* What is required: Copy out, from the entries below, each line holding the string "column".
Top of Dataset records
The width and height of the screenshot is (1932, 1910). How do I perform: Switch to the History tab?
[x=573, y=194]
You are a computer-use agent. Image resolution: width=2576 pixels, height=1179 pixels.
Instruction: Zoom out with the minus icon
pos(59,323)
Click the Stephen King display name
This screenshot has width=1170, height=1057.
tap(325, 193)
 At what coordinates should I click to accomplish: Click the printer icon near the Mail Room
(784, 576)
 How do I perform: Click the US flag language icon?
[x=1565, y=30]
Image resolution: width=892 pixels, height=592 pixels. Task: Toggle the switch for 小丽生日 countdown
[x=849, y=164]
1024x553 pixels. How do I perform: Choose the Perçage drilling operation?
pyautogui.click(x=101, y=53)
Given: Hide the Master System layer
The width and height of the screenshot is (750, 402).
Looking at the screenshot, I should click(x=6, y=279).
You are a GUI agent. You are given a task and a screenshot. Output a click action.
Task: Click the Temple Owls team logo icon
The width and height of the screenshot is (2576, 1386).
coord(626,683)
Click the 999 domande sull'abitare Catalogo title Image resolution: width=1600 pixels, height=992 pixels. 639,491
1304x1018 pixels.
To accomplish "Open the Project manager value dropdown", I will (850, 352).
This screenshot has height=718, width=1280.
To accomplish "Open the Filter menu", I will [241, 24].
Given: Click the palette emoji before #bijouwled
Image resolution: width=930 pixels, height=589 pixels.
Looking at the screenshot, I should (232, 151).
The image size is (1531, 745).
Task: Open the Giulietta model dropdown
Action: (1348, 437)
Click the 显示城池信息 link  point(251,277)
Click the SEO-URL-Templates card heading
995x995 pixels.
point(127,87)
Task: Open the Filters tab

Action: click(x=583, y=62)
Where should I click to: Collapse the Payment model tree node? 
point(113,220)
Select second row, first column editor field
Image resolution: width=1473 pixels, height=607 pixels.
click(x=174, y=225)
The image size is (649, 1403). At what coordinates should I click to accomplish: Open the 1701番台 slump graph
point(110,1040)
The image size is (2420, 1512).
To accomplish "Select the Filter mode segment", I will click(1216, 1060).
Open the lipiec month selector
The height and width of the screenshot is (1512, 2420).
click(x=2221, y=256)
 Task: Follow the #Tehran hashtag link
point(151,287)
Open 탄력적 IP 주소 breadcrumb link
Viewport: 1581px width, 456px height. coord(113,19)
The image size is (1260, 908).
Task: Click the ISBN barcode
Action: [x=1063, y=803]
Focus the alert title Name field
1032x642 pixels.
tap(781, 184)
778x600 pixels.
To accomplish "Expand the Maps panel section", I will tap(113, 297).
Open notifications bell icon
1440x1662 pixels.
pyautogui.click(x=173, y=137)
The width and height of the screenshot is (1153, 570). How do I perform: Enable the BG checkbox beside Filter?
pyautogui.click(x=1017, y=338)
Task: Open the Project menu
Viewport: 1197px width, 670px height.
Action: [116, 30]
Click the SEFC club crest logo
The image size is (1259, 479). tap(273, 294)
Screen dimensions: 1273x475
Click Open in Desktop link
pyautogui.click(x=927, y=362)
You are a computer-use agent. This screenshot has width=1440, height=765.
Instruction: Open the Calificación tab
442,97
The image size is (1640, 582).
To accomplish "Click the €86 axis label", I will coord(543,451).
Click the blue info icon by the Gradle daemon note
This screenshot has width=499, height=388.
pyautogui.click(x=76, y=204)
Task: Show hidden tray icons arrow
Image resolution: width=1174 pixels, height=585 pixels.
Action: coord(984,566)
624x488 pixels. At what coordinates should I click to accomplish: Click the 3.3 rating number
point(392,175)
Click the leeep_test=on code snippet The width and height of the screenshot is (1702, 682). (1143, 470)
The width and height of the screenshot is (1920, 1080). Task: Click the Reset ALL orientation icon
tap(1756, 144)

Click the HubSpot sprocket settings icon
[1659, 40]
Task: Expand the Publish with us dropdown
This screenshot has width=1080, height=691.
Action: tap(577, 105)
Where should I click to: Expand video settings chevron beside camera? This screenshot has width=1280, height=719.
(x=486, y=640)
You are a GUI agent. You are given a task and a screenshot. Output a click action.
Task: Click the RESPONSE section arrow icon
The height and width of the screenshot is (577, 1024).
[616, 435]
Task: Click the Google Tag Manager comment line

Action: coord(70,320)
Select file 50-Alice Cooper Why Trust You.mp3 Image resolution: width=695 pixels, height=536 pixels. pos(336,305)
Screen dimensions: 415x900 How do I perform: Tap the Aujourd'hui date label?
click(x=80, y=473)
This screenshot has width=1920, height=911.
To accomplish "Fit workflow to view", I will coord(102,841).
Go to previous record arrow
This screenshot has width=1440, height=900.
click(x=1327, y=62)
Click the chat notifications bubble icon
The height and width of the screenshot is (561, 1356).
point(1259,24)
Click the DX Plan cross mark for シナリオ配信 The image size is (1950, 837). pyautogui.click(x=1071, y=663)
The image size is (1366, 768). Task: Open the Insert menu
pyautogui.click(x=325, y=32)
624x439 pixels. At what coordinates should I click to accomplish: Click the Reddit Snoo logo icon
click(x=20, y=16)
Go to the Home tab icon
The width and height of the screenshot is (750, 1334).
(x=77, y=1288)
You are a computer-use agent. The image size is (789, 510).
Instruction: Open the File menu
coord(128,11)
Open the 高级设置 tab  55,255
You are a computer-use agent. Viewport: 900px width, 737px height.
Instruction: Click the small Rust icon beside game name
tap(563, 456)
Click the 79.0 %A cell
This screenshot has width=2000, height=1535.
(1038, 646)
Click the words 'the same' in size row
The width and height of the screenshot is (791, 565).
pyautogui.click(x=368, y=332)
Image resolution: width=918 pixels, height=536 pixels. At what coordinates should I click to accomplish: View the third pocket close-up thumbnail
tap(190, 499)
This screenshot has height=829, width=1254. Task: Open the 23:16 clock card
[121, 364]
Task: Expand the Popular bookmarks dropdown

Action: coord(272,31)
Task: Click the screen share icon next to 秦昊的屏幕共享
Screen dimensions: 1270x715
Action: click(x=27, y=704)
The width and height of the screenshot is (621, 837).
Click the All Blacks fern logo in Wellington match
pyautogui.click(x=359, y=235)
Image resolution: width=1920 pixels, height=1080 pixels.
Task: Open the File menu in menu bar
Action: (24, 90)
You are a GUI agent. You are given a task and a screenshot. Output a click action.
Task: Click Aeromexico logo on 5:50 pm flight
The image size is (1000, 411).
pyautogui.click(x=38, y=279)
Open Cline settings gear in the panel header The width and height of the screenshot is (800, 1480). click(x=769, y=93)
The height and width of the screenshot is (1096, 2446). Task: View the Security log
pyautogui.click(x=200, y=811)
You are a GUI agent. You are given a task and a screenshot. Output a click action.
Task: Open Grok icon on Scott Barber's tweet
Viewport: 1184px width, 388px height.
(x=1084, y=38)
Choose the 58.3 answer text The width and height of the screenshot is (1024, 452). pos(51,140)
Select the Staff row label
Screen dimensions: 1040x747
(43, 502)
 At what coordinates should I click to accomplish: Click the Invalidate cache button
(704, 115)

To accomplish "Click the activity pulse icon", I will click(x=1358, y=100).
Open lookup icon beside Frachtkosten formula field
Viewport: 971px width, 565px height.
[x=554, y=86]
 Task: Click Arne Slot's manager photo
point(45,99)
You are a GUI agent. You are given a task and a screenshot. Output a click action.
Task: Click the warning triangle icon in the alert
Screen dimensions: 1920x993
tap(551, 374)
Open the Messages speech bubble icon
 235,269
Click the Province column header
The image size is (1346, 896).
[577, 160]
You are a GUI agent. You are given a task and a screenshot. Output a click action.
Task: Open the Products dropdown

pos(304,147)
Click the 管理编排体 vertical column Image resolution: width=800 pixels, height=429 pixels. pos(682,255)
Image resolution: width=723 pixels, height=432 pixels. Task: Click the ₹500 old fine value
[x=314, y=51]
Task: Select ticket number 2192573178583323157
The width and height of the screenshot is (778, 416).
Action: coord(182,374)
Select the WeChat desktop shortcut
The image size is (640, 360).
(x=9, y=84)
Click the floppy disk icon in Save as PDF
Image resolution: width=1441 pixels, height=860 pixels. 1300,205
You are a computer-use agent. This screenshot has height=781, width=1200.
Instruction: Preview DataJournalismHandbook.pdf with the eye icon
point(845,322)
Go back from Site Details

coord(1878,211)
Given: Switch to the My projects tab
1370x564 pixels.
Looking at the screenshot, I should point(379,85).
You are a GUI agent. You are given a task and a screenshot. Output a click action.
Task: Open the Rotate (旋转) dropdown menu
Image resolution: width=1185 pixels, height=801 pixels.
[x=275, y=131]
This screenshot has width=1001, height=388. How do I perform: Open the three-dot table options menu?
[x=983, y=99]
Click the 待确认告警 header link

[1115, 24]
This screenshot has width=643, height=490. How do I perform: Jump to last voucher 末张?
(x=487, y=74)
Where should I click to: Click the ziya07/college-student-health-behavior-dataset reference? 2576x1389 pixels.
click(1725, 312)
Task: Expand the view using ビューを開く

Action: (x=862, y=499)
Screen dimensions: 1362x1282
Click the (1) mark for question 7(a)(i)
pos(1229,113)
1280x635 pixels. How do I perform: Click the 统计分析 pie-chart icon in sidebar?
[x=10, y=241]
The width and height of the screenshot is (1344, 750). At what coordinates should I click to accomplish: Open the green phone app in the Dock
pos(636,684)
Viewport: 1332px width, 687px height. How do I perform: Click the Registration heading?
Bottom of Dataset records
* Response to this task:
Select second row, first column editor field
Click the Province column header
Click the 管理编排体 vertical column Image resolution: width=800 pixels, height=429 pixels. pos(682,255)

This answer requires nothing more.